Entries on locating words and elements

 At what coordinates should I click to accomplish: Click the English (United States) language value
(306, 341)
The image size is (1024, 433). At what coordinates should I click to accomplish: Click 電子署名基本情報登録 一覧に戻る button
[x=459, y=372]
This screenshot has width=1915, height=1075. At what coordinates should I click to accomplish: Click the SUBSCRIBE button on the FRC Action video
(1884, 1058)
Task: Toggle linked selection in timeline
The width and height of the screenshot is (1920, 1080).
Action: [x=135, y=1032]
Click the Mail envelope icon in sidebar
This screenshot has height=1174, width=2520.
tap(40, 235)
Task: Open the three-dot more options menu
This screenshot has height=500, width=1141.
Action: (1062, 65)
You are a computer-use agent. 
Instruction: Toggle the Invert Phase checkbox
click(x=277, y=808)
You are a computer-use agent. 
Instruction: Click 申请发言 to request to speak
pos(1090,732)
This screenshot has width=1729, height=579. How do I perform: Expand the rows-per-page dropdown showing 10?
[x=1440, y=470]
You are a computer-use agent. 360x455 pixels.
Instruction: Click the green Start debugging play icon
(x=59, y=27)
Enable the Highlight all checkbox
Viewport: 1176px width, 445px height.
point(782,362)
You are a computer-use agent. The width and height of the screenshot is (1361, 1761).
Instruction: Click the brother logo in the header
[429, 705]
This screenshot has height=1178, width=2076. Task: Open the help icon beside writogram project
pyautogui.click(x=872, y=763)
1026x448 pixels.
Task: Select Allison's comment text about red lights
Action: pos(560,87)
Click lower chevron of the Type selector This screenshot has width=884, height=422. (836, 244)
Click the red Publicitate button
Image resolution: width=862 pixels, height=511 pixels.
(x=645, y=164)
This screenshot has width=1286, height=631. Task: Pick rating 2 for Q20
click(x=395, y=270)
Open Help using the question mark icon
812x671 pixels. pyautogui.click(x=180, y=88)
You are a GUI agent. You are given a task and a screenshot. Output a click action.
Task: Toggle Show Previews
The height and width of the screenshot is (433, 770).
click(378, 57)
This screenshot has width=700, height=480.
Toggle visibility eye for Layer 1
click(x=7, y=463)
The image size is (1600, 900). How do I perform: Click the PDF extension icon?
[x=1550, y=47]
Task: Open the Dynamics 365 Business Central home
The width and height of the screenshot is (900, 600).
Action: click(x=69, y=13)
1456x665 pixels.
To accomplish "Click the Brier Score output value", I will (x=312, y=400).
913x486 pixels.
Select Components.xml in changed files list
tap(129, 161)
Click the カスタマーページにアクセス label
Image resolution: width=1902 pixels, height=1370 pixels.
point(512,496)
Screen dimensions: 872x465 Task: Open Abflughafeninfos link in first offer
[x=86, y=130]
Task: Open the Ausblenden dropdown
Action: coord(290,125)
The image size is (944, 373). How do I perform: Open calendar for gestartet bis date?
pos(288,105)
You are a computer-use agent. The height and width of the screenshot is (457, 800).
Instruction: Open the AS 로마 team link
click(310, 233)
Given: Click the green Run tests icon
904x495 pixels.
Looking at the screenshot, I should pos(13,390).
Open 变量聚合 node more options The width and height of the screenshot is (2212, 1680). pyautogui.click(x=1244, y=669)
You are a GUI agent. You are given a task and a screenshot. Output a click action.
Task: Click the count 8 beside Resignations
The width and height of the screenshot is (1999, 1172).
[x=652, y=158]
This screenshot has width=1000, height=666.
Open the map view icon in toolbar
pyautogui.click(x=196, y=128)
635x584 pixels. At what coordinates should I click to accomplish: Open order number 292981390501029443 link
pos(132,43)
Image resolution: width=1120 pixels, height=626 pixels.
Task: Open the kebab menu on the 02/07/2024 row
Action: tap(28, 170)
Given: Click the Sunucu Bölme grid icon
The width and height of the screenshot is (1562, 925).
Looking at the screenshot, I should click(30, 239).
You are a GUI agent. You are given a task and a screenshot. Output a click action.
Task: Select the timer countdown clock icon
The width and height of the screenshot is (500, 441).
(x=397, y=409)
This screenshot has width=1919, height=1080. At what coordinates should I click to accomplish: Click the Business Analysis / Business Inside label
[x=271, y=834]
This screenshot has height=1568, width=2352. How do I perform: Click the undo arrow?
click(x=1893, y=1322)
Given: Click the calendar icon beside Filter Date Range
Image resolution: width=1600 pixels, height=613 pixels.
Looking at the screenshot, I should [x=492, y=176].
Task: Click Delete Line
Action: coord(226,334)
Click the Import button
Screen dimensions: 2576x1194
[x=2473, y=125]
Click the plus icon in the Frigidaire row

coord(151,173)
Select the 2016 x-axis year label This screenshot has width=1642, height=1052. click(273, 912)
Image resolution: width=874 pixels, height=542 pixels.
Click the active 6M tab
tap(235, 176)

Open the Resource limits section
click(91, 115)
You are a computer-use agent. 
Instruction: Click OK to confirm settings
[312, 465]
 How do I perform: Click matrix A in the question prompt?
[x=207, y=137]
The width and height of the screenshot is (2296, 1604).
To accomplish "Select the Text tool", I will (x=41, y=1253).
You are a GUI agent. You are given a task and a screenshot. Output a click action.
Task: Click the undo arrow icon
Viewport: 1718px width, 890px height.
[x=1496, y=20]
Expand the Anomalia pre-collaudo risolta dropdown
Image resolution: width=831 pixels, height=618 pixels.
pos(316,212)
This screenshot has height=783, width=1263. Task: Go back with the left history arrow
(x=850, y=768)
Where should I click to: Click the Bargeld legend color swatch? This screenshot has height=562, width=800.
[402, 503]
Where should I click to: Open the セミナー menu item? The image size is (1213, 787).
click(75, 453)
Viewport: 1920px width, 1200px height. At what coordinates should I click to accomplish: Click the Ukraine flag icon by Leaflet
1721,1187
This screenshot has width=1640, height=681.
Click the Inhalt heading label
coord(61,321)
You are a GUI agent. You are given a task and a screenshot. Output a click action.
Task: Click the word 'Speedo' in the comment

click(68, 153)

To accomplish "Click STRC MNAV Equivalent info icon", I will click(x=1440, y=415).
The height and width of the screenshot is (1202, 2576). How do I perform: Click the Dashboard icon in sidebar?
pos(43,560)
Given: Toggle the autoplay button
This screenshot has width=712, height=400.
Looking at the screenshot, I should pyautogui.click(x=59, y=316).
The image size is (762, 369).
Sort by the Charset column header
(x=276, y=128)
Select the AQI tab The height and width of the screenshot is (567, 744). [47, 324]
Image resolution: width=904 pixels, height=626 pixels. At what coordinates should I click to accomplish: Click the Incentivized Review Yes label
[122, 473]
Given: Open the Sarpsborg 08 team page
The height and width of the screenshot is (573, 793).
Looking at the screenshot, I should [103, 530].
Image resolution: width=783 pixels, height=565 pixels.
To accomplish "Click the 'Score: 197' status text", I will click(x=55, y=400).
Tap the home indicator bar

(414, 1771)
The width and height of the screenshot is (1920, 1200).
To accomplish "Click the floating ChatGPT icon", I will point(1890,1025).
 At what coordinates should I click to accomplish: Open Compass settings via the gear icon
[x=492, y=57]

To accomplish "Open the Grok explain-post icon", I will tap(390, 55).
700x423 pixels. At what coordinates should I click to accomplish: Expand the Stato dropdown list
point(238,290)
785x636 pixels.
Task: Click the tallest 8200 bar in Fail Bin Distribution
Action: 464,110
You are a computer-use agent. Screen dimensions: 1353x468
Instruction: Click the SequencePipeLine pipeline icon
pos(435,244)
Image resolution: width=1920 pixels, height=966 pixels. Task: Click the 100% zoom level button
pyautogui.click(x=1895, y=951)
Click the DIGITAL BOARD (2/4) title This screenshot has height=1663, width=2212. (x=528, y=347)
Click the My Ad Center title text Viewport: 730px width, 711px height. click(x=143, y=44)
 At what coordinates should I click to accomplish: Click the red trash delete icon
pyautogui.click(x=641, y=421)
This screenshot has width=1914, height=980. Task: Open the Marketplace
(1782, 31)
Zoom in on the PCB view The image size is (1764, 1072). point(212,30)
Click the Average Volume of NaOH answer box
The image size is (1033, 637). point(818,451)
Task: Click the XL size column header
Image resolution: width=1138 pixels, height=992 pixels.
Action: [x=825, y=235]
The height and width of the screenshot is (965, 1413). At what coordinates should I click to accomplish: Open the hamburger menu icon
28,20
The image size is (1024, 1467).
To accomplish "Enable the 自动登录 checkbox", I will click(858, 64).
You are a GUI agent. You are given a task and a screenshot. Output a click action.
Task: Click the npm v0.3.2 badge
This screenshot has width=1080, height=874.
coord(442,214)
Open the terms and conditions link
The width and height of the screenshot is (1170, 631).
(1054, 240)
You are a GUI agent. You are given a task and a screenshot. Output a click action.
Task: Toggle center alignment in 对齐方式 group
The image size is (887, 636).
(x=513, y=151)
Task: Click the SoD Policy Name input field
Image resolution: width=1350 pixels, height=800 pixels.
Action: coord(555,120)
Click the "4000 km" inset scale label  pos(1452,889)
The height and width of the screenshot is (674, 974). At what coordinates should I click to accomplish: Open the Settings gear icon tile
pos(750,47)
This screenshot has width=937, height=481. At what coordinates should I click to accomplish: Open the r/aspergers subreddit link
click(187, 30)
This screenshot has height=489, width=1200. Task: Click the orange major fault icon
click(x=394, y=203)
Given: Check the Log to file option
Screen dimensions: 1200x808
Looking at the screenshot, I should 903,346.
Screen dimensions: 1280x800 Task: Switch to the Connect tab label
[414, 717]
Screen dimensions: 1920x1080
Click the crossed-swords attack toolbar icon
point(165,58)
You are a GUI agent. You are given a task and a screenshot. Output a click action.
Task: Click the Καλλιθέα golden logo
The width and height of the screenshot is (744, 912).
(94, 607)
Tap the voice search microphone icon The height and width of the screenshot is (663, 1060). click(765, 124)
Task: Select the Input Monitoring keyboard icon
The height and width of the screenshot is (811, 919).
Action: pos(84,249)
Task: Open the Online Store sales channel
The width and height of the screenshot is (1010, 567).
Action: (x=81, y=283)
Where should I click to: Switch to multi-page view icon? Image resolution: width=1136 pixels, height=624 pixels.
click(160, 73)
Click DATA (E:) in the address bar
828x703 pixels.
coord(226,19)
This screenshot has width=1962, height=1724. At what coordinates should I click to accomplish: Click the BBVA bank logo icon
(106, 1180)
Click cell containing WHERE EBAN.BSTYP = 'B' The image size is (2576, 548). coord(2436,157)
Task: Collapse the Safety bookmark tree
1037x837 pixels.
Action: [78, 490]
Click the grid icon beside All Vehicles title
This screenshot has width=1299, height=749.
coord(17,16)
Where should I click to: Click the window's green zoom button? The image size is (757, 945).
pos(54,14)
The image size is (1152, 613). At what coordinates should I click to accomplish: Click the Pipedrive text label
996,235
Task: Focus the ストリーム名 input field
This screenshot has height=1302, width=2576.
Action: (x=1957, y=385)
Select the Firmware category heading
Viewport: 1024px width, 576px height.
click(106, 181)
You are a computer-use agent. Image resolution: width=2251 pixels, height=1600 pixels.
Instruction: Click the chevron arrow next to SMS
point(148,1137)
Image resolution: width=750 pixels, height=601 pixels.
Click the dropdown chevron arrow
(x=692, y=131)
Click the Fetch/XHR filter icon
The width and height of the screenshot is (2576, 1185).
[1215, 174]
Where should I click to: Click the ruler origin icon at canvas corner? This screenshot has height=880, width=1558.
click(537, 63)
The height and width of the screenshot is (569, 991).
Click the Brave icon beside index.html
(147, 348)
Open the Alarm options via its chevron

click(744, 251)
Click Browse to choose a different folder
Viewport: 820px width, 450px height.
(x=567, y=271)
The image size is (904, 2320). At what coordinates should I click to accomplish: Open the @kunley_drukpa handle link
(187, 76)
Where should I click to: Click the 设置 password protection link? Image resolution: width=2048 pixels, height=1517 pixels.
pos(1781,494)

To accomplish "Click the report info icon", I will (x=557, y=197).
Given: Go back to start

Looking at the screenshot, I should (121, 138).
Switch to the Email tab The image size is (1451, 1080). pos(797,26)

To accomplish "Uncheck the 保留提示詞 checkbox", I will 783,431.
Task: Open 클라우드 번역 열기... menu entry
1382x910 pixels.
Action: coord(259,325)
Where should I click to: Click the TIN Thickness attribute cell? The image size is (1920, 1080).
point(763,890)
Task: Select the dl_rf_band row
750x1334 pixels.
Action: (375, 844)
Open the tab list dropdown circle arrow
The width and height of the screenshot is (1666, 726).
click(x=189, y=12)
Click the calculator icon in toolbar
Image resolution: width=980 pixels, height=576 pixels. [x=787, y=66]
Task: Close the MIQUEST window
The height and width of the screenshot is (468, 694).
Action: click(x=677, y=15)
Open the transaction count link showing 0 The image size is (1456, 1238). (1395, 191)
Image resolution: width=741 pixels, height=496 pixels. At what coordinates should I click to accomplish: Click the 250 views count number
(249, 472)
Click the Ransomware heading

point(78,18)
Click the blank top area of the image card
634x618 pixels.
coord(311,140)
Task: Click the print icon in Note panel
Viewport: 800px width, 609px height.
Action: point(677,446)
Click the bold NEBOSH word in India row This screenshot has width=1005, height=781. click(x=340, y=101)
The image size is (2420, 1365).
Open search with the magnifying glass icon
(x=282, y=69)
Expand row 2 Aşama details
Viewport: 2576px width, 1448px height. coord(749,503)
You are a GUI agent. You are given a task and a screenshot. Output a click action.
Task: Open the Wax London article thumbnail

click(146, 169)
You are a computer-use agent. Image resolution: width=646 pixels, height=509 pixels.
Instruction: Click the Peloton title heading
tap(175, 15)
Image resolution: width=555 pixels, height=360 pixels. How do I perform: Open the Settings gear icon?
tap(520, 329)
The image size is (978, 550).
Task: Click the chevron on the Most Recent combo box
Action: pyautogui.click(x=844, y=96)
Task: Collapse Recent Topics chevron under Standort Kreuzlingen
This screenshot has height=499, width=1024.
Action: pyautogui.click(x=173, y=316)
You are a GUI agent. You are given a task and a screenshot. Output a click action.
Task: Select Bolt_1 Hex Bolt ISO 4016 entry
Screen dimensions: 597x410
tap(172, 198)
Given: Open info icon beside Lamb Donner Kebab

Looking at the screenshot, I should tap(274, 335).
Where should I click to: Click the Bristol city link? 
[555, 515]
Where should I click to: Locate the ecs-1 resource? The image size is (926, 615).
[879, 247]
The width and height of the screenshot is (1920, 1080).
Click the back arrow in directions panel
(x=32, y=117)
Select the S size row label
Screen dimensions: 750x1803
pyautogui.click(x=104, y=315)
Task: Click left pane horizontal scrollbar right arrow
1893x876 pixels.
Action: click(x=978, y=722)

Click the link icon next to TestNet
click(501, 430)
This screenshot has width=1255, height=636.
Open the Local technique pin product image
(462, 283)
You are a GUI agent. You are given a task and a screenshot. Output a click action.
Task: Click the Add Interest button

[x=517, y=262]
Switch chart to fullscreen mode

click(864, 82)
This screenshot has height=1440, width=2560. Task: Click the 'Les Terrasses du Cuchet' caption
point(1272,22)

* _WHAT IS REQUIRED_: Convert the part of the records that opens with the line containing "You are a computer-use agent. The height" and closes with the line containing "Open 变量聚合 node" into a numbered list, leaving out any blank lines.

* _TASK SOLUTION_:
1. You are a computer-use agent. The height and width of the screenshot is (457, 800).
2. Instruction: Open the AS 로마 team link
3. click(310, 233)
4. Given: Click the green Run tests icon
5. 904x495 pixels.
6. Looking at the screenshot, I should pos(13,390).
7. Open 变量聚合 node more options The width and height of the screenshot is (2212, 1680). pyautogui.click(x=1244, y=669)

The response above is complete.